AUFGABENSTELLUNG 1:
Liste alle Fragen auf, die Daniela im folgenden Ausgangstext gestellt werden.

Chicago – Bootstour mit Hancock Tower im Hintergrund
Daniela, 36, Personalreferentin,
stammt aus Kassel und war ohne ihren Partner von 03/2010 bis 10/2011 in Chicago, USA.
„Ich habe mich die ganze Zeit gefragt, wieso dies keiner machen will …“
Was war dein tollstes oder lustigstes Erlebnis während der Entsendung?
Ich kann gar nicht ein einziges Erlebnis benennen, es gab soo viel Tolles und Lustiges – ich denke so gerne an die Zeit zurück.
Es fing aber bereits sehr lustig an: ich musste meine Wohnung neu einrichten (unsere deutsche Wohnung blieb ja bestehen, so dass ich kaum etwas mitnehmen konnte) und Ikea sei Dank, bin ich mit einer Freundin losgefahren. Leider nur das erste Mal in einem Automatik-Auto, dann noch ein Ford Mustang OHNE Navi in einer vollkommen fremden Stadt.
Ich hatte mir vorher die Route auf Google-Maps angeschaut und auch ausgedruckt, aber auf achtspurigen Autobahnen ist es gar nicht so leicht, den Überblick zu behalten – mit einem ungewohnten Auto. Da auch die Ausfahrtschilder nicht den Ort benennen, sondern nur die Himmelsrichtung, war ich komplett verwirrt. Ich musste auf einen Highway links auffahren und gleich die nächste rechts wieder runter. Das Ganze hat ca. 3 Anläufe gebraucht, bis wir es geschafft hatten.
Hast du gezögert, bevor du dich für die Arbeit im Ausland entschieden hattest?
Da ich selbst zuvor im Expat-Management gearbeitet habe, wusste ich sehr gut, was auf mich zukommt. Als die HR-Stelle besetzt werden sollte, habe ich mich die ganze Zeit gefragt, wieso dies keiner machen will – eine einzigartige und spannende Herausforderung. Da ich schon während der Studienzeit ein Jahr im Ausland war, war ich nicht direkt auf die Idee zu kommen, dies nochmal zu wagen – aber es war so verlockend und mein Mann hat mich bestärkt. Ich wusste, ich kann mich gut in neue Situationen einfinden und auch mein Englisch ist entsprechend sicher, dass ich mich zurechtfinden würde.
Was waren deine Bedenken und haben sich diese bestätigt?
Das Heimweh und der zuhause gebliebene Ehemann machten mir meine Entscheidung nicht leicht. Aber ich hatte so viel im Job zu tun, meine Wohnung einzurichten und die Stadt zu entdecken, das hat mich sehr abgelenkt. Meine liebe Familie konnte ich aufgrund des üppigen Heimflugbudgets und einiger Dienstreisen auch regelmäßig sehen und Skype wurde unser neues Kommunikationsmittel.
Bist du länger als ursprünglich geplant geblieben?
Nein, ich habe sogar etwas verkürzt, weil mein Mann ein sehr gutes Jobangebot in Kassel bekommen hat und er dadurch leider nicht nachkommen konnte – wie wir ursprünglich geplant hatten.

AUFGABENSTELLUNG 2:
Ermittle, in wie vielen der Zeilen unten das Wort „height“ vorkommt, und gib nur die Zahl an. Groß- und Kleinschreibung wird dabei berücksichtigt.

GEGEBENE ZEILEN:

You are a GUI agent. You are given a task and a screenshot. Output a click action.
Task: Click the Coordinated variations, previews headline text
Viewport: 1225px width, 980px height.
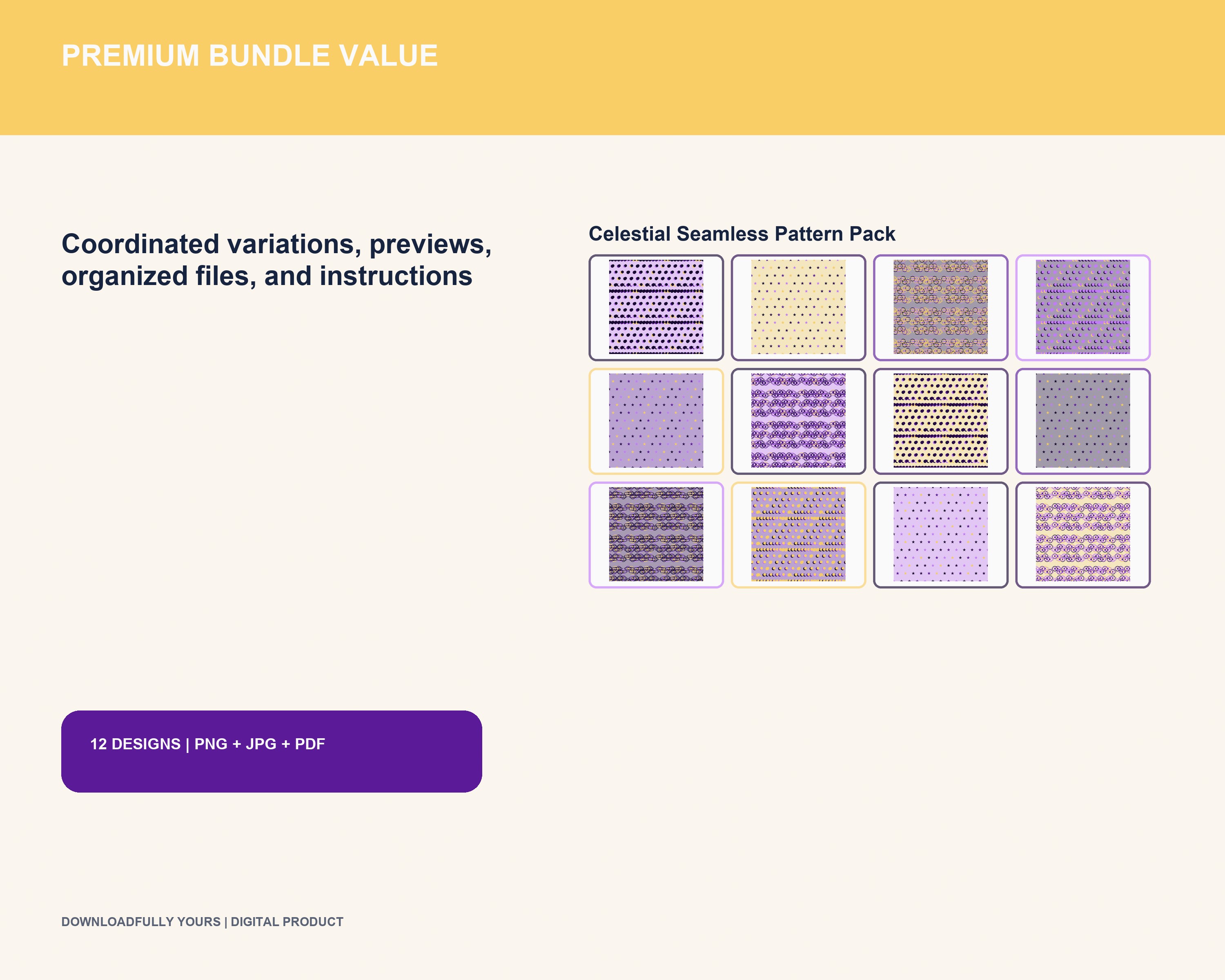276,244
---
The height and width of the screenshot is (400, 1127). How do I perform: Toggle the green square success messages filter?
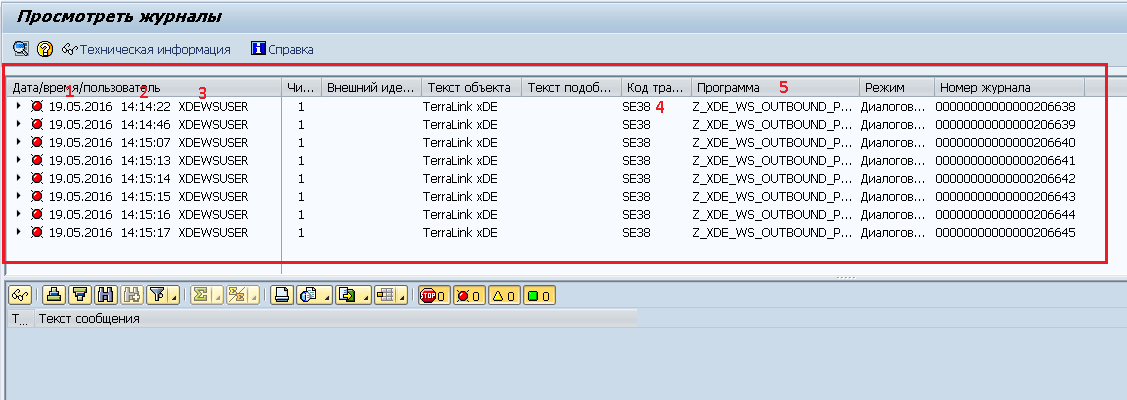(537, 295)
...
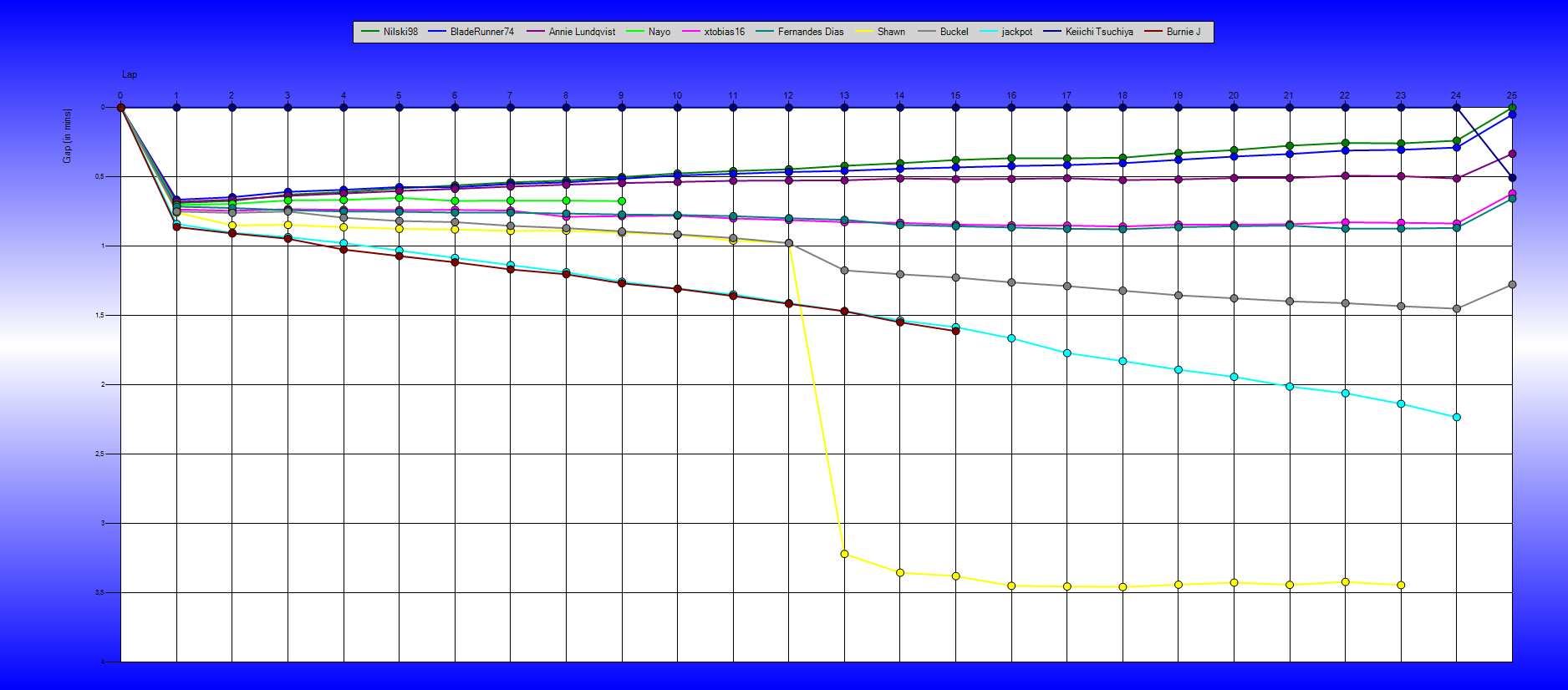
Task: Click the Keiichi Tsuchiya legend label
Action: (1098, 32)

LÖSUNG 1:
- Was war dein tollstes oder lustigstes Erlebnis während der Entsendung?
- Hast du gezögert, bevor du dich für die Arbeit im Ausland entschieden hattest?
- Was waren deine Bedenken und haben sich diese bestätigt?
- Bist du länger als ursprünglich geplant geblieben?

LÖSUNG 2:
2